:: Provided data

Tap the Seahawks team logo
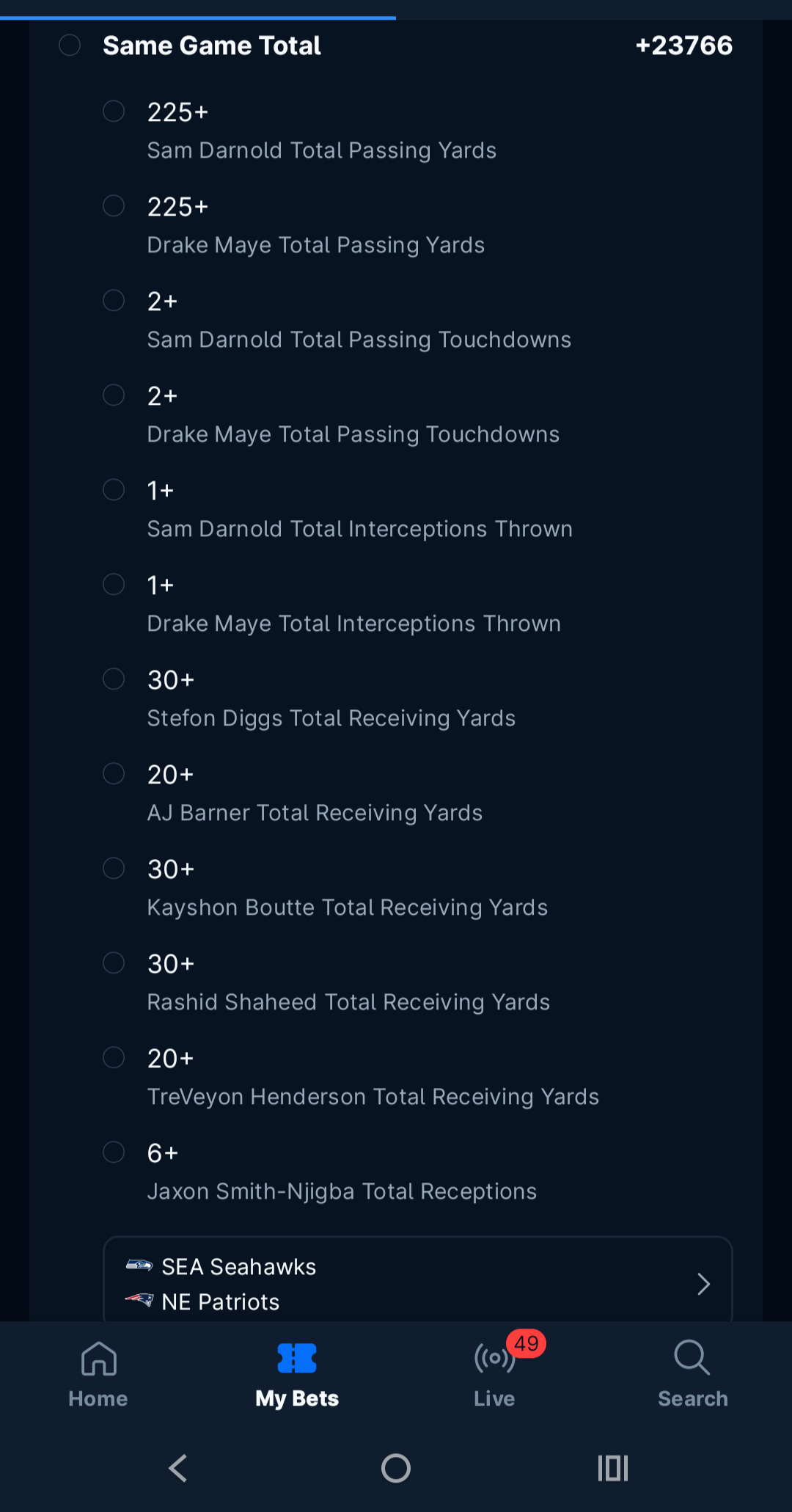This screenshot has height=1512, width=792. point(139,1266)
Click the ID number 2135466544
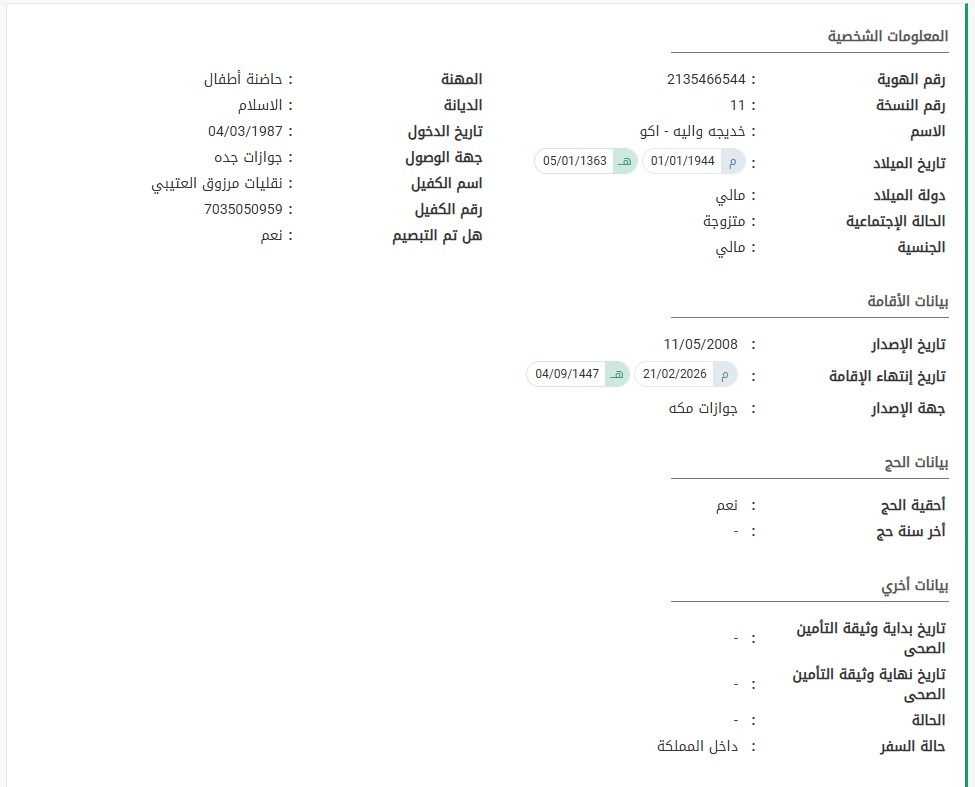 point(706,79)
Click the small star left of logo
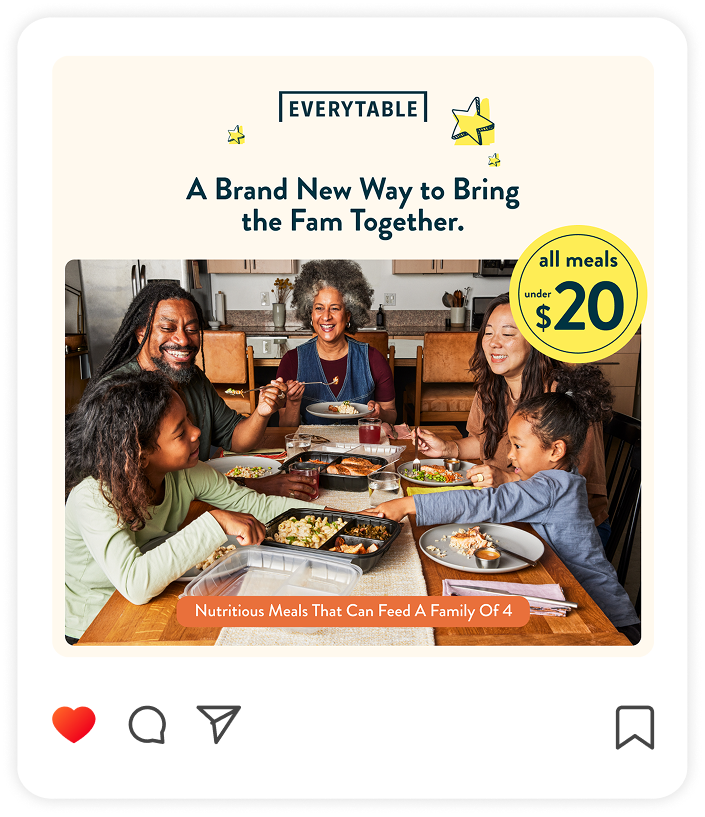This screenshot has width=705, height=817. 236,134
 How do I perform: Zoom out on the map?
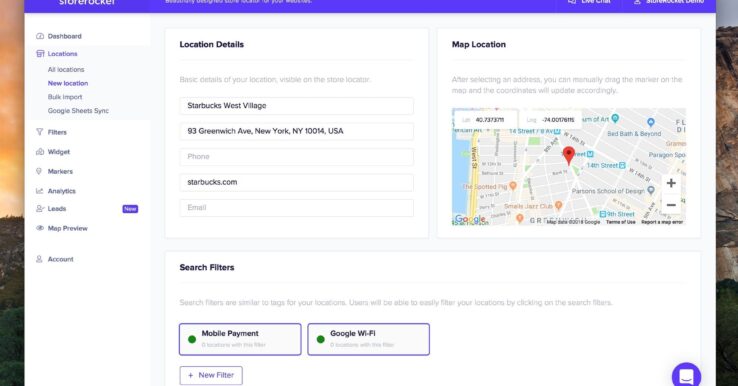671,205
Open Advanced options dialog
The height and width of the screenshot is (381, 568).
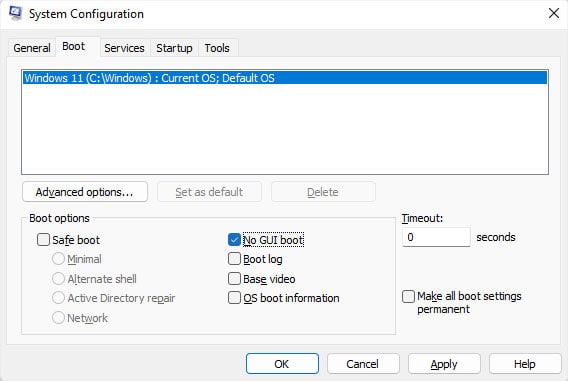tap(85, 192)
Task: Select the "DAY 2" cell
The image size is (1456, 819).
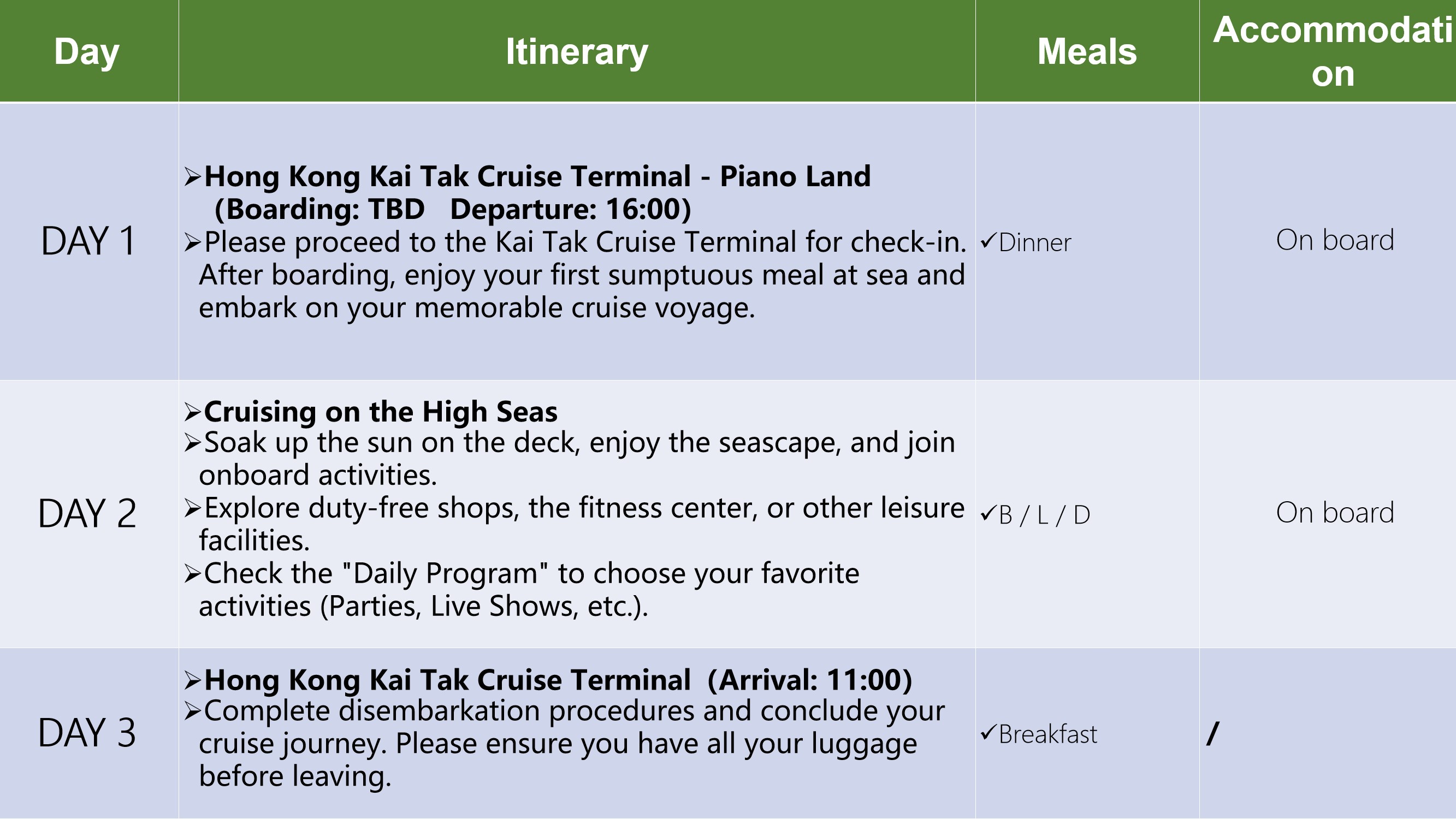Action: 87,514
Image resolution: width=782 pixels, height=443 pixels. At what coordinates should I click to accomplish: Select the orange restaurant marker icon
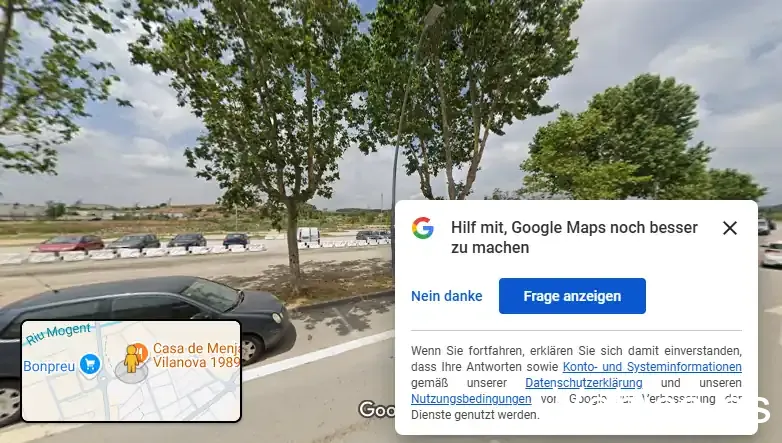(x=141, y=352)
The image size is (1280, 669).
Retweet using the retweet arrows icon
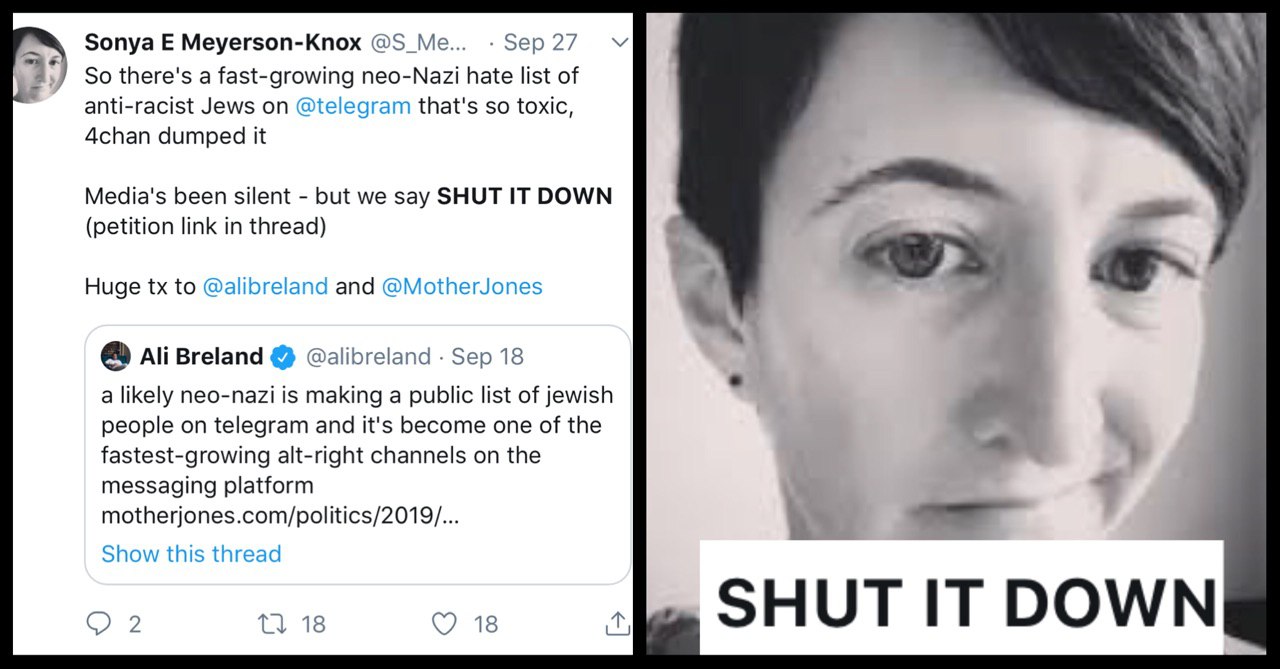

::::

Task instructions: Restate every line above word for word. Do not carry over the images.

Exercise response:
Tap the Seahawks team logo
This screenshot has height=1512, width=792. point(139,1266)
Click the ID number 2135466544
 point(706,79)
Click the small star left of logo
This screenshot has width=705, height=817. 236,134
 How do I perform: Zoom out on the map?
671,205
Open Advanced options dialog
The height and width of the screenshot is (381, 568).
tap(85, 192)
Task: Select the "DAY 2" cell
The image size is (1456, 819).
Action: 87,514
Image resolution: width=782 pixels, height=443 pixels. At what coordinates should I click to accomplish: Select the orange restaurant marker icon
(x=141, y=352)
The image size is (1280, 669).
Retweet using the retweet arrows icon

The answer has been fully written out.